═════ Task material ═════

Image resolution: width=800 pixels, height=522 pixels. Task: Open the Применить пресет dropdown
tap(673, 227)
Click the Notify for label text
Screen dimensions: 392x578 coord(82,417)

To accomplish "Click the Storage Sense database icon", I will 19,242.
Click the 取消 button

═════
═════ Task material ═════

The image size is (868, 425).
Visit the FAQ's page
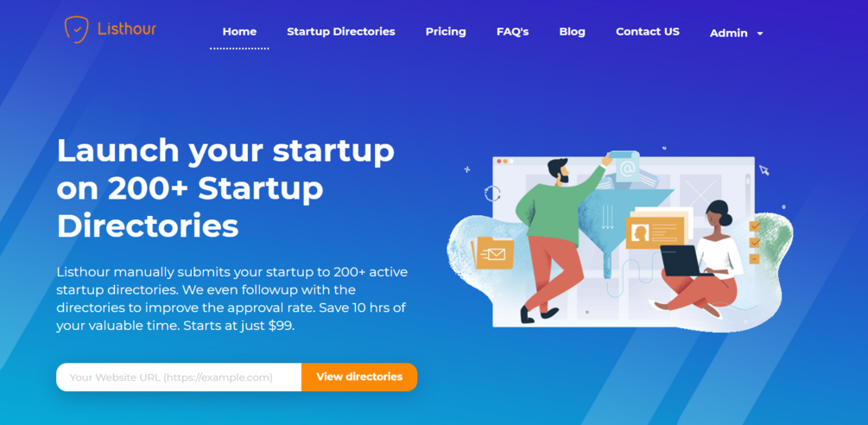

═════
═════ Task material ═════

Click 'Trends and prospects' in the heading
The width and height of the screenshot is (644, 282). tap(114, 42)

═════

What is needed: Repeat exactly the lines above from the one with "Image resolution: width=800" up to and including the one with "Click the 取消 button". No other line belongs in the reply.

Output of the task:
Image resolution: width=800 pixels, height=522 pixels. Task: Open the Применить пресет dropdown
tap(673, 227)
Click the Notify for label text
Screen dimensions: 392x578 coord(82,417)

To accomplish "Click the Storage Sense database icon", I will 19,242.
Click the 取消 button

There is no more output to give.